His main competitors are François Fillon, the candidate of the established center-right party, who was the favorite three months ago until he was put under official investigation for putting his wife on the state payroll for various well-paying no-show jobs. It’s possible to argue the Fillon is a victim of changing standards, and that 20 years ago no one would have cared about such things. Possible also that Fillon crossed some unclear line about blatantly stealing from the state, where a more modest salary for his English-born Penelope and an occasional office appearance by her would have been perceived as unremarkable.

Fillon looks tired—he has large bags under his eyes (one French woman told me he ought to have that fixed). But that aside, he probably is what a great deal of what both middle-class and establishment France wants—a harder line on immigration, a hard line on “totalitarian Islamism,” greater fiscal discipline, a tempered deregulation of the economy. He did after all win the primary of “Les Republicans” (the renamed center-right party) against more centrist figures.

Then there is the National Front’s Marine Le Pen, whose singular and perhaps historic accomplishment is to take her father’s rather fringy right-wing party and bring it into mainstream of French politics. Le Pen is a tenacious worker, disciplined and ambitious. She actually had to purge her aging father from her party because his remarks to the press undermined her efforts to rid it of its somewhat “fashy” reputation. “Dediabolisation,” or de-diabolize, has been her watchword over the past five years, and she has more or less succeeded. She is the candidate for Brexit and Trumpism and far stricter immigration controls, and is pro-worker-rights in ways that have allowed to recoup some former communist voters. (Thirty or forty years ago, the French Communist Party was a steady 20 percent force in French politics.) She expresses strongly the desire for the greater immigration control many French yearn for—a few years ago she described the staid images of Muslims holding prayer services in the street felt “like an occupation.”

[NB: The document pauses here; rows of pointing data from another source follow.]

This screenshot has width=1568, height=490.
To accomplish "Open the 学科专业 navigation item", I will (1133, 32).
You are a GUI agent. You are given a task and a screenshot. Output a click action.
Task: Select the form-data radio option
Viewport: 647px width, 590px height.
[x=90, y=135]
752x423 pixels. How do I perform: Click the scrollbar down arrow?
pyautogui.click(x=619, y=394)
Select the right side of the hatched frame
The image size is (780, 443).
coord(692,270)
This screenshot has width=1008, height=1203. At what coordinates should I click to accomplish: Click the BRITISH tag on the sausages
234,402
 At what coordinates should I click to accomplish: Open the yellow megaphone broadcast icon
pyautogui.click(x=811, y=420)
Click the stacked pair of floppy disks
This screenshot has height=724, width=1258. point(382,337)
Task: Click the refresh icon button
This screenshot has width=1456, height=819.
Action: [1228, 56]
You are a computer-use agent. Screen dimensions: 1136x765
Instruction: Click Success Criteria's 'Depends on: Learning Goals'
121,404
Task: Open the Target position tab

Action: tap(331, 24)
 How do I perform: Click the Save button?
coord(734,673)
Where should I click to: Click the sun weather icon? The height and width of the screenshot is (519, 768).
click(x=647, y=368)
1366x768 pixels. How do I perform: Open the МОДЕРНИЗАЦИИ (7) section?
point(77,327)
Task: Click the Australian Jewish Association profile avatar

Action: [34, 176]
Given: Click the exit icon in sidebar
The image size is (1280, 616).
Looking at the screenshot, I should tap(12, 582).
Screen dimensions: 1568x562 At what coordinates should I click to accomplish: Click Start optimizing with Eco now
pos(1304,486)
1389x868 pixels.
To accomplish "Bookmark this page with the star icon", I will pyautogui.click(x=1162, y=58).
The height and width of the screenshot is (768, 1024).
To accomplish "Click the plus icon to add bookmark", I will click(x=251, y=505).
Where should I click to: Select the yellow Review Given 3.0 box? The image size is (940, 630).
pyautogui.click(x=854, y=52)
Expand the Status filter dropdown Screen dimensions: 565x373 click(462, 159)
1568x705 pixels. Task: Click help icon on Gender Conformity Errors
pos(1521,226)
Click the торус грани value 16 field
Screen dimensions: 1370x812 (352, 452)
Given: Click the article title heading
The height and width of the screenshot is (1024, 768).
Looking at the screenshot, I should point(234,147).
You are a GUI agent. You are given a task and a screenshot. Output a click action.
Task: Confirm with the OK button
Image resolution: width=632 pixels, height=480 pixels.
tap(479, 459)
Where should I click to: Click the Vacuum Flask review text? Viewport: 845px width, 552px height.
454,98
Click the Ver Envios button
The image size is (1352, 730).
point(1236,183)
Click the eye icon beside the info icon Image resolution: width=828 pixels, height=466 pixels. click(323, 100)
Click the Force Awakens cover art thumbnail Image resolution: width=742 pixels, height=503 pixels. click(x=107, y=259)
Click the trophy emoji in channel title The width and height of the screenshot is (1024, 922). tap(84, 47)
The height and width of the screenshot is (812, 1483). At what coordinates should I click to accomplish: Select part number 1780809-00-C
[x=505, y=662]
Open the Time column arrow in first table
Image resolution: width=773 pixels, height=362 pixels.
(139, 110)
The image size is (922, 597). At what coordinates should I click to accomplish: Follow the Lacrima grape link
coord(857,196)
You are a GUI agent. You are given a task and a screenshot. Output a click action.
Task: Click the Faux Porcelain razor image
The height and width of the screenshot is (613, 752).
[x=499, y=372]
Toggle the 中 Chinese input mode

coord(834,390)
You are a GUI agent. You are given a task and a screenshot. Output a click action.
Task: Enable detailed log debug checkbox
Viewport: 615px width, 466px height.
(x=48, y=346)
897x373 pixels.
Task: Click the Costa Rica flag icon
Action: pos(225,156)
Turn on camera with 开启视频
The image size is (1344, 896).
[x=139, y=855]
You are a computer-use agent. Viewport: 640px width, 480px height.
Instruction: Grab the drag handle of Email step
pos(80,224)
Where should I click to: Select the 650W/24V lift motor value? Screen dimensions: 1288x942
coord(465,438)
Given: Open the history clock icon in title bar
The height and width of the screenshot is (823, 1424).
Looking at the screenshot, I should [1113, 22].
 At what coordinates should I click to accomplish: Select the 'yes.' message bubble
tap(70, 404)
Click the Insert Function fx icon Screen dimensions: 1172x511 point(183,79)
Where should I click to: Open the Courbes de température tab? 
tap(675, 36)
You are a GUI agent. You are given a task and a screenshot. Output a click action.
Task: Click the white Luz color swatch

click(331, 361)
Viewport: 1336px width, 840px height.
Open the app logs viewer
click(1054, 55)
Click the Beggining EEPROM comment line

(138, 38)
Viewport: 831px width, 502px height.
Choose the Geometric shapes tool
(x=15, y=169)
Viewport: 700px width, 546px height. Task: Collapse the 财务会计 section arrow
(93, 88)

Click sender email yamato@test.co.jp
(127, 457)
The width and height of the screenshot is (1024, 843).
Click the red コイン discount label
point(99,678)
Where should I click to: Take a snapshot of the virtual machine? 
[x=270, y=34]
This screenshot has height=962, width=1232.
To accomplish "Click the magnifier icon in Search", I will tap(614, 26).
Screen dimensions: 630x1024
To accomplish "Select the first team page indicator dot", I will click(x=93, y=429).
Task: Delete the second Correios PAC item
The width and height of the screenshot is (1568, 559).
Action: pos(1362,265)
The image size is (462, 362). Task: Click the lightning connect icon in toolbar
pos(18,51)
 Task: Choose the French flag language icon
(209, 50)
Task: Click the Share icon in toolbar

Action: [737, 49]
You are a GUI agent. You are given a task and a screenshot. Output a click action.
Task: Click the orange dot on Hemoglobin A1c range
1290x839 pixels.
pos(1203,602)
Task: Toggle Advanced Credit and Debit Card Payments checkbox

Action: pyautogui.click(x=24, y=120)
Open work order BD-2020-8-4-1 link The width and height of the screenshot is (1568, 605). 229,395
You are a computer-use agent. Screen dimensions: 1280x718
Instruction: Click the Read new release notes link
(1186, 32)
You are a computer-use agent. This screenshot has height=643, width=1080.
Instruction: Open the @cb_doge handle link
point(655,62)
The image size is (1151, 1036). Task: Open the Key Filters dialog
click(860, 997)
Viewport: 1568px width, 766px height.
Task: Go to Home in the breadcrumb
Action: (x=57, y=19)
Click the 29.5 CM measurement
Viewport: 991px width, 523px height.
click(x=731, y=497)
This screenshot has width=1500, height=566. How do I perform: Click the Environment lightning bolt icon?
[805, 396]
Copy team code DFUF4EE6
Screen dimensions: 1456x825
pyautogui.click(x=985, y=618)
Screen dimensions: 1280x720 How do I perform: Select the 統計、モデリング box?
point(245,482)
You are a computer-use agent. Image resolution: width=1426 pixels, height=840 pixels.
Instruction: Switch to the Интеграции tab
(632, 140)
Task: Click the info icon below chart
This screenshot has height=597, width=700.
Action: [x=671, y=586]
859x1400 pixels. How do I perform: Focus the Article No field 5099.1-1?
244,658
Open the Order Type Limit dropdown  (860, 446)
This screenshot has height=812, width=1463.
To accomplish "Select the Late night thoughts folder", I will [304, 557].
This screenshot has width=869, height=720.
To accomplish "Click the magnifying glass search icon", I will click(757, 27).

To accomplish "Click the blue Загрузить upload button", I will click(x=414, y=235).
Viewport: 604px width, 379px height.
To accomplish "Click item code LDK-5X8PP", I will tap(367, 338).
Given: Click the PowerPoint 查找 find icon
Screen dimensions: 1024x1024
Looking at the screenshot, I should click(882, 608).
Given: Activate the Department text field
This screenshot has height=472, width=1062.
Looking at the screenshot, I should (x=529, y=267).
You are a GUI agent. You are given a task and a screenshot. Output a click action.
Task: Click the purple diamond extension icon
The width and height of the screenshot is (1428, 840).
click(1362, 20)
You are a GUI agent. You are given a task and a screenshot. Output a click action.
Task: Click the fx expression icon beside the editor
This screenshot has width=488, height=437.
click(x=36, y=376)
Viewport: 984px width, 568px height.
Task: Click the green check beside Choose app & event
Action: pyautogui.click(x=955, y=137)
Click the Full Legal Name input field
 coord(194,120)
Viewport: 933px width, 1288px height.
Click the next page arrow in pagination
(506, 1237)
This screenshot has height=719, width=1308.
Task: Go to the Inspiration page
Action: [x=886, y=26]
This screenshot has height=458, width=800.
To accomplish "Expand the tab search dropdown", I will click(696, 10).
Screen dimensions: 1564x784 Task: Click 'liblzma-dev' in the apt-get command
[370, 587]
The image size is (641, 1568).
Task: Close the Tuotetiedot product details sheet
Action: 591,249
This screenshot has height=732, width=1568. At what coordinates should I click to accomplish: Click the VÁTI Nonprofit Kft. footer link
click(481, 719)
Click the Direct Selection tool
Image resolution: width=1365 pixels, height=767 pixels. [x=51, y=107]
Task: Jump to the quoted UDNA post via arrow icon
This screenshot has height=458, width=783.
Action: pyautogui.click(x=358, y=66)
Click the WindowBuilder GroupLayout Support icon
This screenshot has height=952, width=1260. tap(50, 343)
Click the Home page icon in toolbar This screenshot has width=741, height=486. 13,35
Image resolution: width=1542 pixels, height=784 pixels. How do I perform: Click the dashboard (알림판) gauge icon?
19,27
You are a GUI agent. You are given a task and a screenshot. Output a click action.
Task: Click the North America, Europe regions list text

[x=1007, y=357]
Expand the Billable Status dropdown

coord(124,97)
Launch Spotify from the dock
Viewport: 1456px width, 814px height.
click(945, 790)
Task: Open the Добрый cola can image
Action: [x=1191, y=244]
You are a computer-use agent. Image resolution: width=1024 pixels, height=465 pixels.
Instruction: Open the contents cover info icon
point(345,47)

But Madame Le Pen is a decent campaigner, not a great one. Her speeches lack a certain flair and spontaneity; she hasn’t rolled over her opponents in the free-for-all debates. She has emphasized (perhaps to not seem to be obsessed with immigration) French withdrawal from the EU and the Euro, which might be plausible, but frightens many middle-class people. (Curiously no one seems really scared anymore by her anti-Islam suggestions; they seem kind of normal.) In any case, Marine Le Pen polls well in the first round, but poorly when it comes time to add to her existing 24 percent against any of her potential opponents. This year at least, her role might be to put her party on the political map as a major contender for power and lay the groundwork for a powerful parliamentary presence (which the National Front now lacks). But then again, who knows, and she is certainly far more prepared—in terms of understanding politics and issues—than the current American president.

Finally there is Jean-Luc Mélenchon, French flavor of the week. To be clear, he is to the left of Bernie Sanders (the latter of whom, in his campaign, refrained from praising Castro and Hugo Chávez and never proposed a 100 percent tax on high salaries). Mélenchon, 66 years old and a former socialist from the party’s left wing, occupies the political space that the French Communist Party once did—and as I mentioned, it is a considerable space in France. But he doesn’t have the burden of the Soviet Union on his shoulders and is an attractive campaigner, acknowledged by all to be the best orator in the race. In the last weeks, he has benefited from outperforming the Socialist candidate Benoit Hamon in debates and on the stump, and has suddenly seen his polls rise from 10 or 12 percent to nearly 20. He could make it to the second round. He could win.

There are seven others on the ballot, a mixture for the most part of of fiery leftists and former Gaullists—all of whom were able to gather 500 signatures from elected officials to qualify. In a tight race, whether the entertainingly insouciant leftist auto worker Phillipe Poutou receives 1 percent of the vote or 2.5 has an enormous bearing on which two candidates will make it to the second round. If you like politics as theater, it’s hard to beat.